_EXERCISE INSTRUCTIONS_
When you reach the line that contains "Where should I", set down that line and every one after it through the end of the records, exactly as written and with no pictures.

---------- DATA FOR ANALYSIS ----------

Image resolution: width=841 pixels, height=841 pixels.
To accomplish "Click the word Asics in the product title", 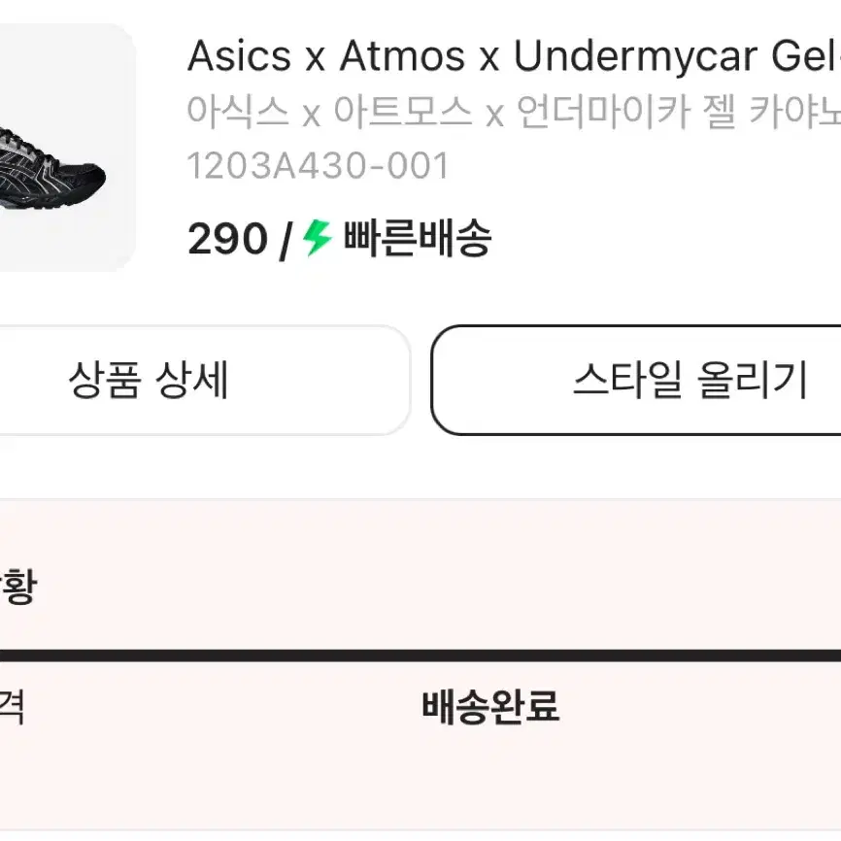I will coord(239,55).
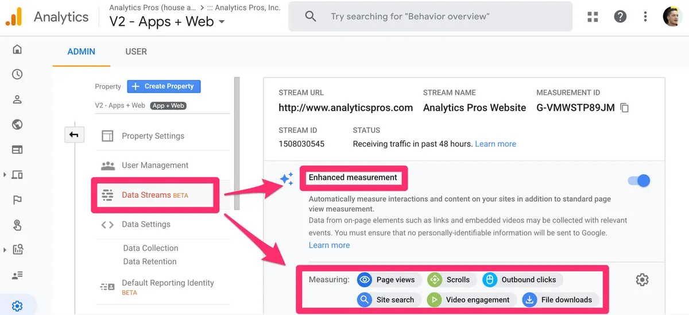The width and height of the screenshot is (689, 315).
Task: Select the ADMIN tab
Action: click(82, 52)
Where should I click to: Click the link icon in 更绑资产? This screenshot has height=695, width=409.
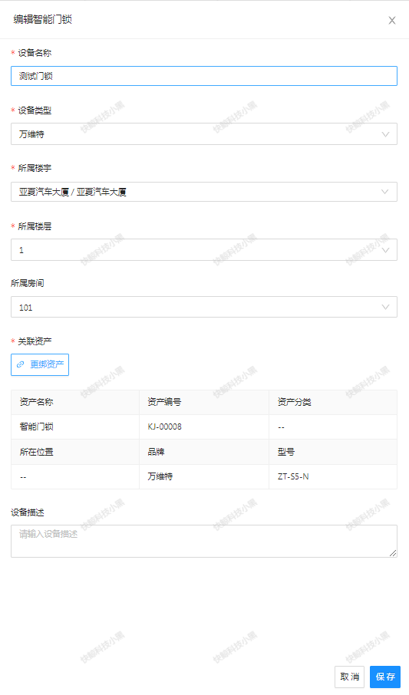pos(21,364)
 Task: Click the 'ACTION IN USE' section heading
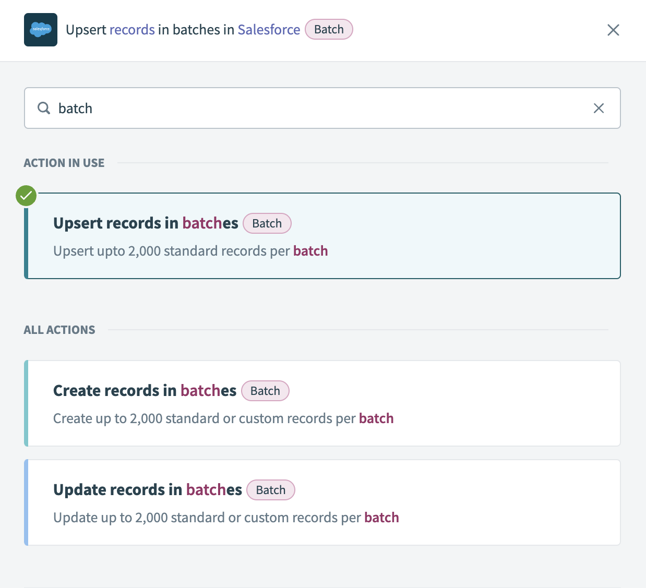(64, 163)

----------

_EXERCISE ANSWER_
Where should I click to: Click the link icon in 更绑资产? This screenshot has height=695, width=409.
pos(21,364)
 Task: Click the 'ACTION IN USE' section heading
(64, 163)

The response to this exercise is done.